• _Selected passage_
....

Comparison of Negative Pressure Wound Therapy Utilizing Vacuum-Assisted Closure to Advanced Moist Wound Therapy in the Treatment of Diabetic Foot Ulcers A Multicenter Randomized Controlled Trial.
Author(s): Blume PA, Walters J, Payne W, Ayala J, Lantis J
Affiliation(s): North American Center for Limb Preservation 506 Blake Street, New Haven, CT 06515.
Publication date & source: 2007-12-27, Diabetes Care., [Epub ahead of print]
Objective: To evaluate safety and clinical efficacy of Negative Pressure Wound Therapy (NPWT) compared to Advanced Moist Wound Therapy (AMWT) to treat diabetic patients with foot ulcers. Research Design And Methods: This multicenter randomized controlled trial enrolled 342 patients mean age 58 years; 79% male. Complete ulcer closure was defined as skin closure (100% re-epithelization) without drainage or dressing requirements. Patients were randomized to either NPWT (Vacuum-Assisted Closure) or AMWT (predominately hydrogels and alginates) and received standard off-loading therapy as needed. The trial evaluated treatment until Day 112 or ulcer closure by any means. Patients whose wound achieved ulcer closure were followed at 3 and 9 months. Each study visit included closure assessment by wound exam and tracings. Results: A greater proportion of foot ulcers achieved complete ulcer closure with NPWT (73/169, 43.2%) than AMWT (48/166, 28.9%) within the 112-day Active Treatment Phase (p=0.007). Kaplan-Meier median estimate for 100% ulcer closure was 96 days (95% CI: 75.0, 114.0) for NPWT and not determinable for AMWT (p=0.001). NPWT patients experienced significantly (p=0.035) fewer secondary amputations. The proportion of home care therapy days to total therapy days for NPWT was 9471/10579 (89.5%) and 12210/12810 (95.3%) for AMWT. In assessing safety, no significant difference between the groups was observed in treatment-related complications such as infection, cellulitis, and osteomyelitis at 6 months. Conclusions: NPWT appears to be as safe as, and more efficacious, than AMWT for the treatment of diabetic foot ulcers. This study was registered with ClinicalTrials.gov as NCT00432965.

....

• _Given material_
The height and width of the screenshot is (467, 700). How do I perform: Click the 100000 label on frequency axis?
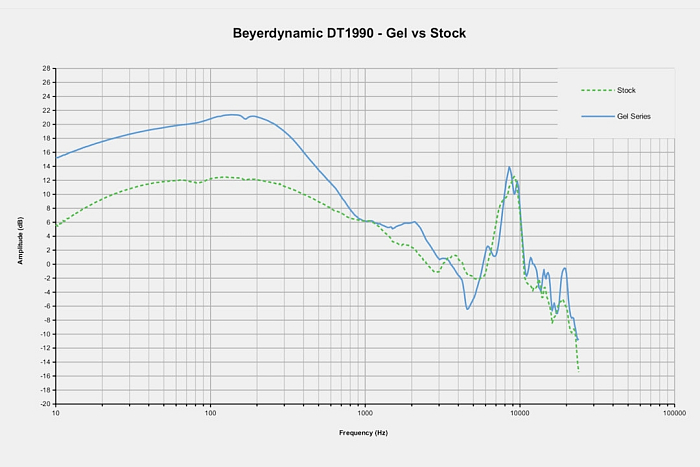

....

• _Problem to solve_
According to the abstract on diabetic foot ulcer treatment, how many patients did the trial enroll?

• _Finished task_
342 patients